Re: BUG #18146: Rows reappearing in Tables after Auto-Vacuum Failure in PostgreSQL on Windows

From: Robert Haas <robertmhaas(at)gmail(dot)com>
To: Thomas Munro <thomas(dot)munro(at)gmail(dot)com>
Cc: Michael Paquier <michael(at)paquier(dot)xyz>, Tom Lane <tgl(at)sss(dot)pgh(dot)pa(dot)us>, Laurenz Albe <laurenz(dot)albe(at)cybertec(dot)at>, rootcause000(at)gmail(dot)com, pgsql-bugs(at)lists(dot)postgresql(dot)org
Subject: Re: BUG #18146: Rows reappearing in Tables after Auto-Vacuum Failure in PostgreSQL on Windows
Date: 2023-10-11 16:59:39
Message-ID: CA+TgmoZFjh3Ui9n77quMS278si_sWJNnRkLKDzzXDS-0v=SYFA@mail.gmail.com
Views: Raw Message | Whole Thread | Download mbox | Resend email
Thread:
Lists: pgsql-bugs

On Fri, Oct 6, 2023 at 12:50 AM Thomas Munro <thomas(dot)munro(at)gmail(dot)com> wrote:
> If you trace the checkpointer's system calls you will see that
> base/5/16384 (or whatever t's relfilenode is for you) is *not* fsync'd
> by checkpoint #2. The following checkpoint #3 might eventually do it,
> but if the kernel loses power after checkpoint #2 completes and there
> is no checkpoint #3, the kernel might forget the truncation, and yet
> replay starts too late to redo it.
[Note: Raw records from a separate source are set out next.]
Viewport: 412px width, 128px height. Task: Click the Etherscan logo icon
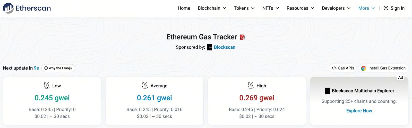[x=8, y=8]
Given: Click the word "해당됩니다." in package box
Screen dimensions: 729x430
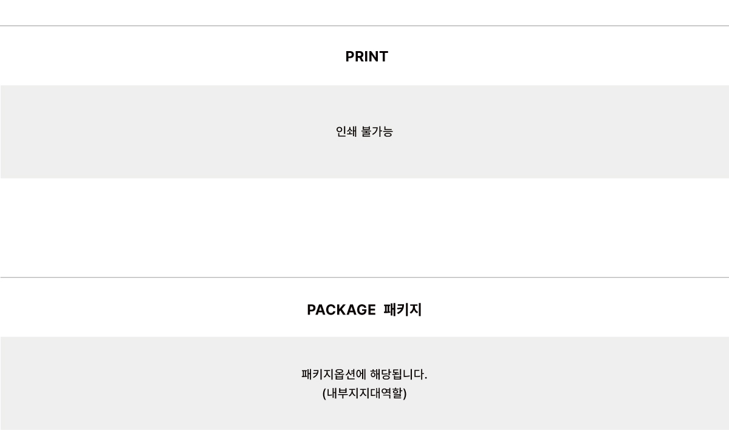Looking at the screenshot, I should tap(399, 375).
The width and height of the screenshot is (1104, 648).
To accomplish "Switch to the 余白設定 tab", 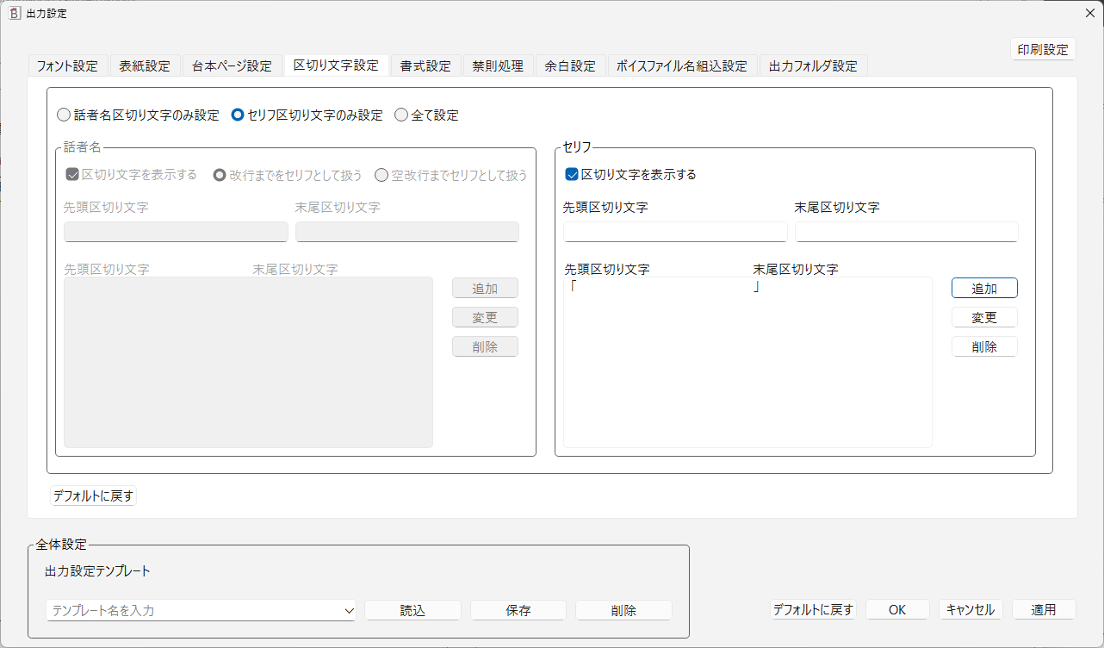I will click(x=569, y=65).
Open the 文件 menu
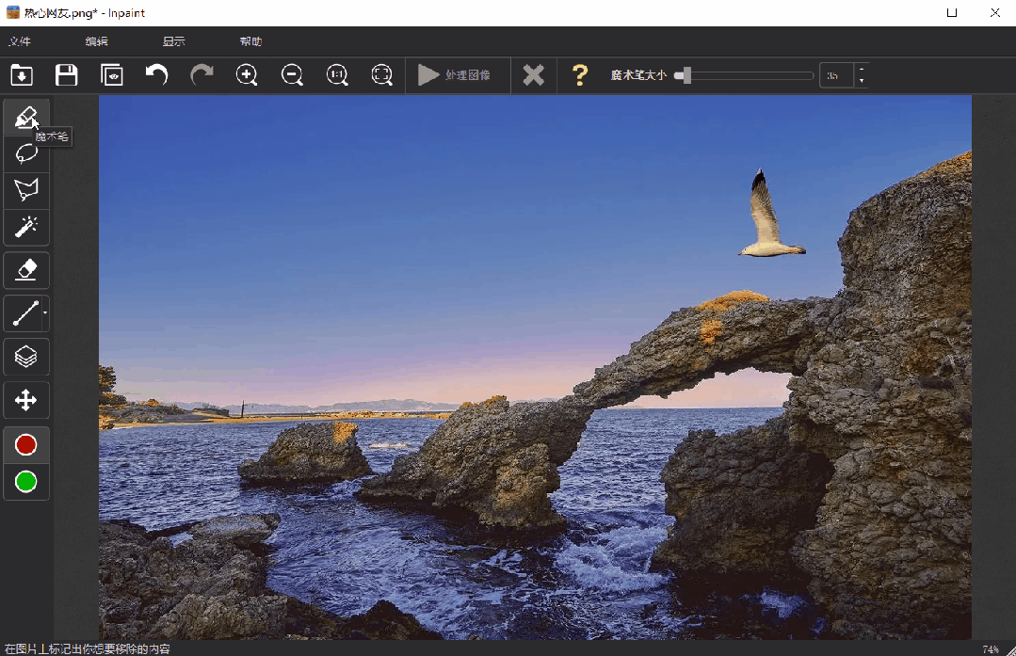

I think that bad sequence looks
> like this:
>
> P1: log truncate
> P2: choose redo LSN
> P1: DropRelationBuffers()
> P2: CheckPointBuffers()
> P2: ProcessSyncRequests()
> P1: ftruncate()
> P1: RegisterSyncRequest()
> P2: log checkpoint
> *** system loses power ***
>
> I realise it is a different problem than the one reported, but it's
> close. My initial thought is that perhaps we shouldn't allow a redo
> LSN to be chosen until the sync request is registered, which is also
> fairly close to the critical section boundaries being discussed for
> ftruncate() error case. But that's not a phase the checkpoint delay
> machinery currently knows how to delay. And there may well be better
> ways...

Hmm. So the problem in this case is that we not only need the WAL to
be inserted and the filesystem operation to be performed in the same
checkpoint cycle, but we also need the sync request to be processed in
that checkpoint cycle. In this example, the WAL insertion happens
before the redo LSN, so the truncate on disk must happen before the
checkpoint completes, which is guaranteed, and the sync request must
also be processed before the checkpoint completes, which is not
guaranteed. We only guarantee that the checkpoint goes into the
checkpointer's queue before the checkpoint completes, not that it gets
processed before the checkpoint completes.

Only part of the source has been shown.